The other risk to that is they’d possibly gain access to your internal network through your NAS. No telling what a bad actor would do.
Much more likely to gain access via a compromised desktop, or smart phone.
The NAS runs its own OS and is just as vulnerable as a desktop or smartphones. They’re all computers.
Yes, but the other computers I listed have a person behind them that will click things. Like a “close” button that actually installs malware. A NAS does not click things.
True, but, what if you host VMs on the NAS? Or data for some application? Those can result in an attacker running code on them, and from there, in most homelab networks, i assume is a short way from owning everything in your network
When you turn your NAS into a hosting platform, it is no longer just a NAS.
It’s bad enough we have to trust VPN server code; but at least that should be the only thing you have to trust public facing.
VPNs are complicated enough that security experts are the only ones typically working on them… and they have a relatively small surface area with few 3rd party dependencies. So it’s about the best you could hope for. I agree there’s still a deep amount of trust. Your OS is generally a greater threat though… and your network gear probably a lesser one.
Where something like synology’s web admin involves a webserver running their software on a runtime (php? Python?) possibly with a database where the webserver, runtime, db drivers, db engine, orm, web framework, and all their third party modules are under continuous development and may not be patched. Plus they’re a targeted system because of their popularity. And they’re meant to be user friendly more than secure.
But having a Cloudflare reverse proxy helps a little. So would running something like fail2ban on the logs or a software level firewall configured to detect abnormal data.
Better would be to simply require a client certificate that you generate and distribute from an offline CA and have cloudflare do tls termination then whitelist only their IP(s) and your intranet IPs on the synology firewall.
Or… just use a VPN lol
I have setup a wireguard in server with dedicated ip. I followed the documentation and open few ports nothing else regarding security. I connect my home machine and my phone when needed to the wireguard serverso I can access jellyfin and other services.
Do I need to setup anything else, or is it already secure?
One more thing, is it recommended to connect my proxmox host to the wireguard VPN?
Sounds like you did a decent job. Why would you connect the Proxmox host to the VPN? Typically you’ll route certain local addresses (or whole subnets) via chain forwarding. That way, when you connect to the VPN it’s as if you’re on the local network. The way you’re describing it, you would need to know it’s VPN IP which is usually dynamic. And you don’t typically want VPN clients to be able to access each other - just the local network. It really all depends how you set everything up.
Zero day exploits.
Exactly this. I worked in a data center and when big zerodays hit, you could be certain you were wiping a few servers.

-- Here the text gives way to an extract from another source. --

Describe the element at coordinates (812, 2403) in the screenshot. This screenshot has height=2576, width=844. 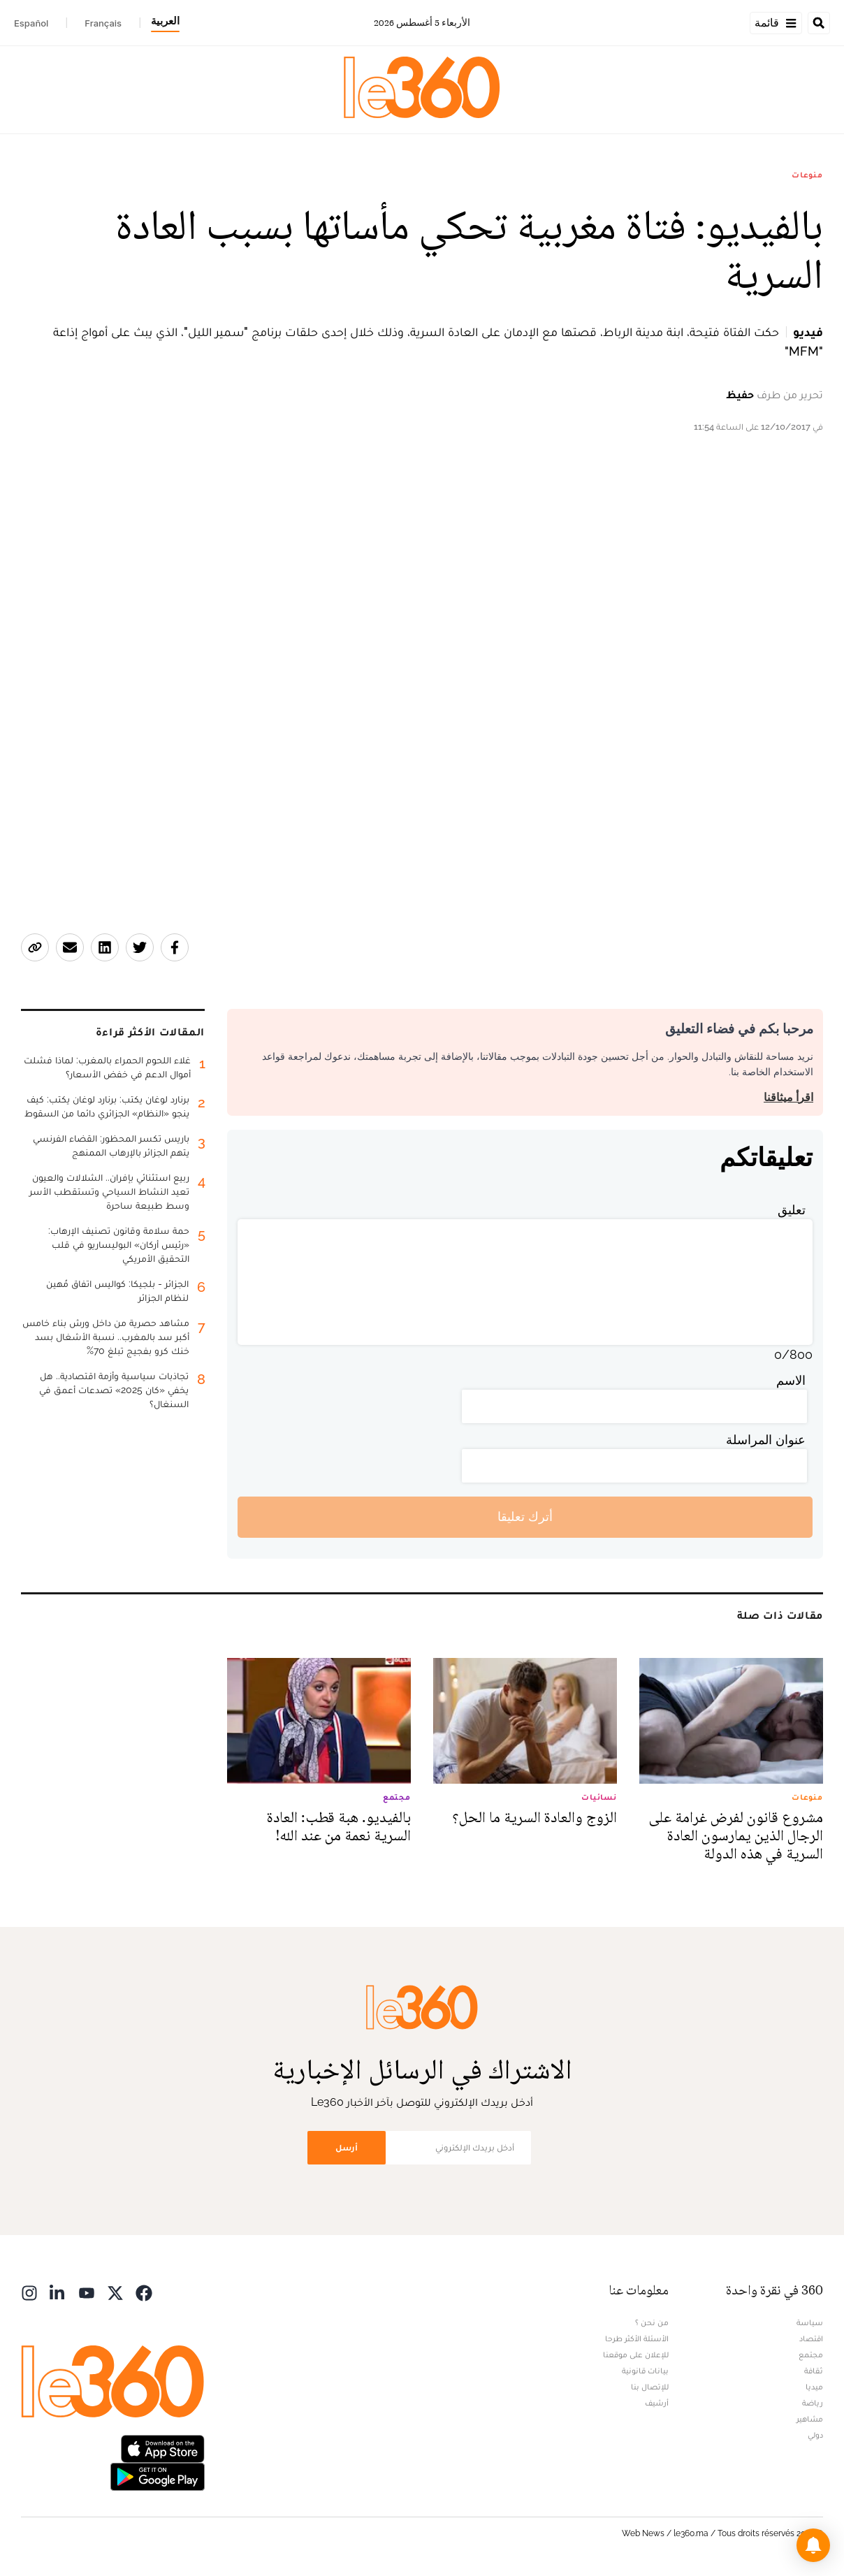
I see `رياضة` at that location.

For a home lab, it could be anything from NAS access to the drives or access to your Voip cameras
It’s a matter of risk tolerance and how much you trust Synology.

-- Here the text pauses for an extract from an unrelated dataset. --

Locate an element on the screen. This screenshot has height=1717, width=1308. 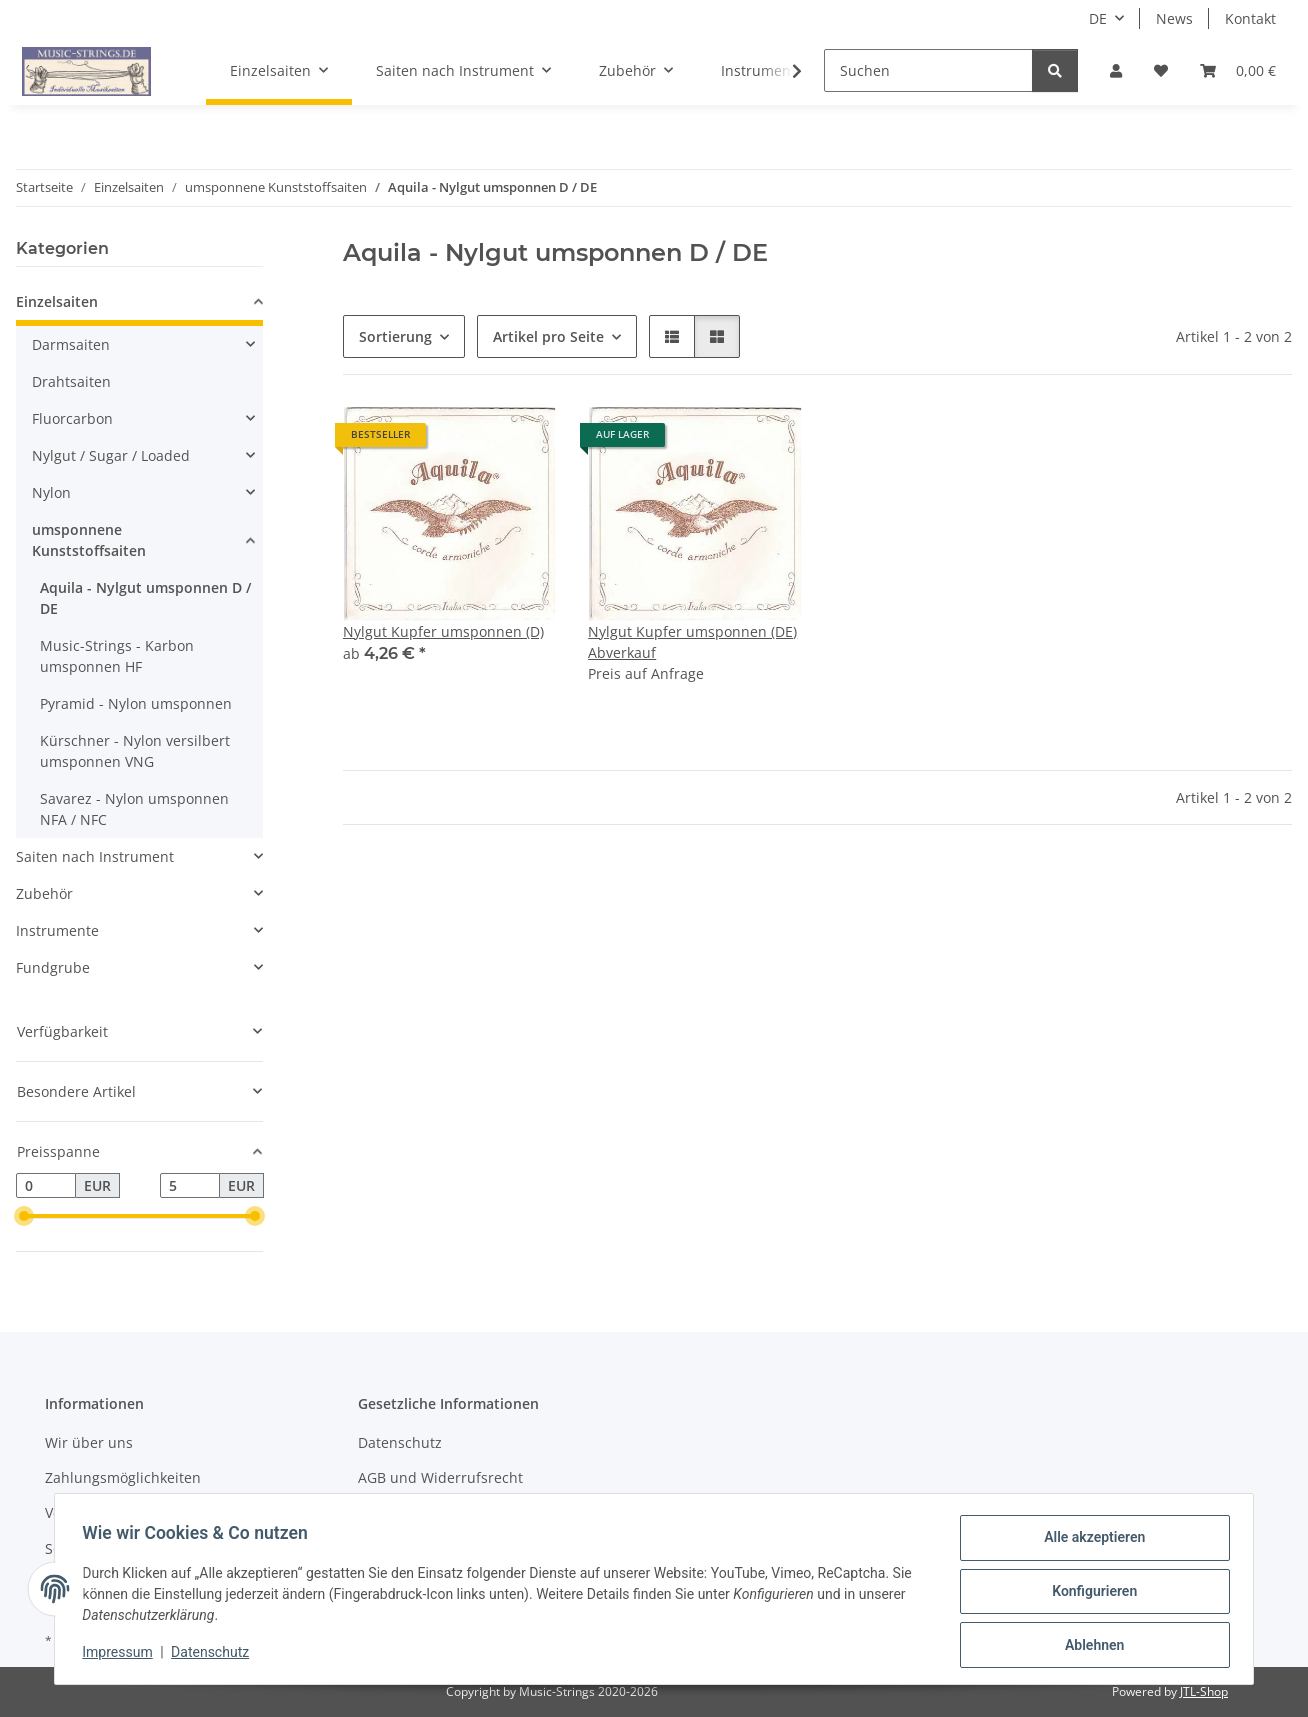
Drahtsaiten is located at coordinates (71, 381).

I’m by no means any security expert, but my 2 cents are these:
- Zero-day attacks, where the name refer to how many days a vulnerability has been known when first used. These are more or less impossible to safe-guard against. The only thing that would delay an attacker in your setup is 2FA. But can you be sure there aren’t any weaknesses or vulnerabilities on your 2FA setup? Kaspersky mentions a few interesting zero-days on their resource center.
- Blocking all countries except the one you live in can create a false sense of security because VPS are a thing and hosted in most countries. That means that a malicious person could spin up a VPS in a country which is allowed to access your public-facing address.
- Depening on what kind of services you run, there could be privilege escalations which could grant an attacker with more leverage to find weaknesses in software. I think Darknet Diaries’ episode on the LinkedIn incident explains this well.